A rally organized by the UNP, joined by others organized by civil society, barely got any coverage on state media or domestic, private media. The astonishing, anomalous fact that at the end of the week, only China, Burundi and Pakistan had recognized Mahinda Rajapaksa as PM, and every single other bilateral, multilateral entity including the UN, EU and the governments of India, UK, US, Australia, Canada, Norway and others, calling for a restoration of democracy and the reconvening of Parliament, wasn’t reported in domestic media.
The common term ‘echo chambers’ to describe the partisan divides online don’t capture what I observed last week. Pro-UNP or Wickremesinghe supporters or those interested in constitutional rule who were bunched up with this group versus those in favour of Rajapaksa or Sirisena constituted competing frames of contemporary politics at complete, violent odds with each other. Each group is large and growing, but the pro-Rajapaksa group dominates the discourse and framing, by far – supported by algorithms that clearly reward content that the more viciously contentious, is the most visibly viral. The intoxication of engagement hides the toxicity of the exchanges. And very clearly, live video on Facebook now competes with, and very likely far exceeds in a certain demographic, terrestrial TV broadcast. Some of the video streams feature over ten thousand comments.

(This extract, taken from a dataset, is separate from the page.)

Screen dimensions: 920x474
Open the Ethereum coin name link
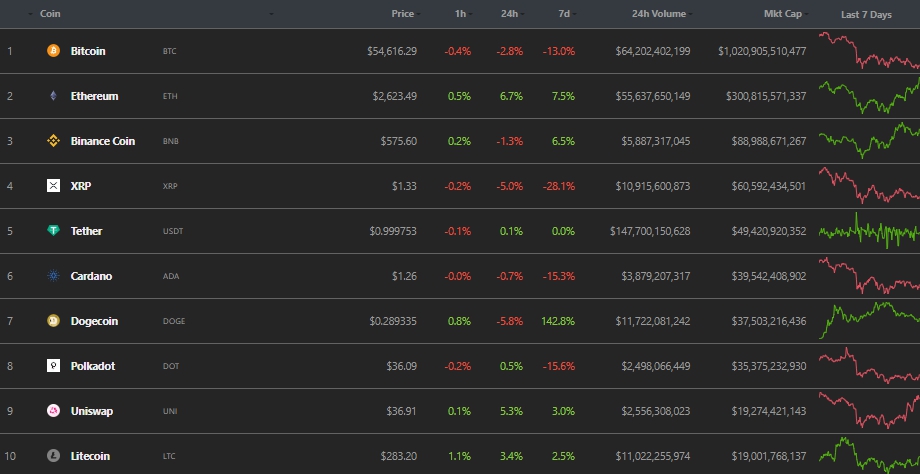coord(94,96)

All this suggests, if nothing else, that the Rajapaksas (greatly aided now by Presidential fiat) have calculated and planned for – with great accuracy and skill –Sirisena’s actions to be judged in the domain of populist politics, and not on the basis of constitutional merit or legality. It is clear from the SLPP’s public rhetoric that they do not want to risk the fragile legitimacy of Mahinda Rajapaksa domestically, and the near-total non-recognition of his appointment internationally, with physical violence. This is why, combined with what has traditionally been an entirely decrepit, elitist and utterly useless communications strategy, at best, from the PM and by the UNP, the Sirisena-Rajapaksa combine has focused so much attention on the media.In what I see today on social media, signature misinformation strategies of certain countries, well-studied elsewhere in recent years, are evident, and clearly used to seed, sow and subsequently reap the benefits of a hyper-polarized polity and society, partial to authoritarianism in the guise of national security, stability, security, safety and economic growth.
Coupled with a purchasing power measured in the millions of dollars, more than equal to the greed of politicians, Basil Rajapaksa’s brilliant political strategizing, Namal Rajapaksa’s rock-star appeal, Mahinda Rajapaksa’s undying charisma, Sirisena’s power and authority extending to the abuse of state resources, the near total control of social media framing and the blanket coverage of misinformation broadly accepted as factual, normal, legally sound or fair, I am not optimistic about a return to or restoration of democracy. We have crossed a Rubicon. I have been repeatedly asked this week as to what the future holds. Frankly, I just do not know, because as of October 26, anything goes. We should all be deeply anxious, apprehensive and angry. Tellingly, only a few of us are.